Published: December 15, 2021
If you’re part of a digital marketing team, you’ve likely been asked the question, “How did the campaign perform?” This vague question can lead to a vague answer, which is the last thing you want to provide, especially when you can use social media data to show that your content performed well and as part of a long-term social media strategy.
Of all of the content channels, social media offers one of the largest selections of resources for reporting, from social media management tools to social media analytics tools. But before you even think about digging into the data for your social networks, you need to know why you need the data.
Why are you making a social media report?
You can easily answer this question if your social media efforts are part of an overall social media or content strategy. Begin by evaluating the goals you created and boiling them down to the core purpose. Perhaps your goal is to increase sales over last year, or to grow your online presence and community. Once you know your goal, you know why you’re making a report and what it should focus on.

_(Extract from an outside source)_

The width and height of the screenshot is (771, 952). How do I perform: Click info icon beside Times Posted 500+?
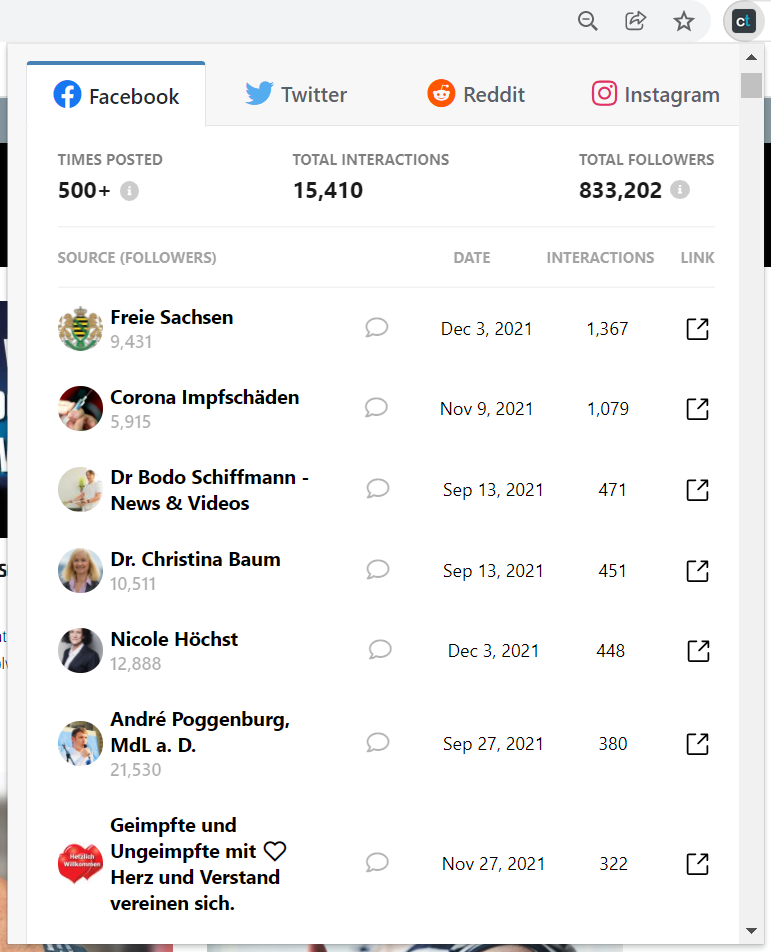(x=129, y=190)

One way to think of your goal is to align it to the stage in the customer journey where you want to make an impact—awareness, conversion and engagement. Each stage in the customer journey aligns with different metrics, and these metrics tell you how much you’ve moved towards your goals.
What metrics are you including in your social media report?
Once you know your goals and where they tie into the customer journey, you can zone in on the metrics that mean the most to you and your stakeholders. Below are several foundational social media metrics that you should keep top of mind as you evaluate your social performance.
Metrics that gauge general interest—or awareness—include reach and impressions. They tell you how many actual or potential views a post or ad received, and give you a high-level understanding of how much your message resonated with your audience. These will also give you a benchmark of what to expect for general social media performance and your level of brand awareness.
Metrics that show you how much action your page received (think reactions, shares, comments and clicks) provide a glimpse into how engaging your content is. You can even go a step further by measuring engagement rate, which will provide more context to how your content performs compared to other types of content.
Engagement metrics also provide another key insight—overall sentiment. Is your audience excited about the types of content you’re sharing (likes, positive comments) or are they frustrated with your message (negative reactions or comments)? Keep a close eye on post engagement by responding quickly to keep your audience engaged and happy!
There’s another way to tell how engaged your audience is, but it’s not as easy to find. Share of voice tells you how many consumers are talking about your brand vs. your competitors. However, these conversations may happen away from your visible channels, such as on forums and reviews sites. Because of this, It’s important to implement a social media listening tool to remain aware of side conversations.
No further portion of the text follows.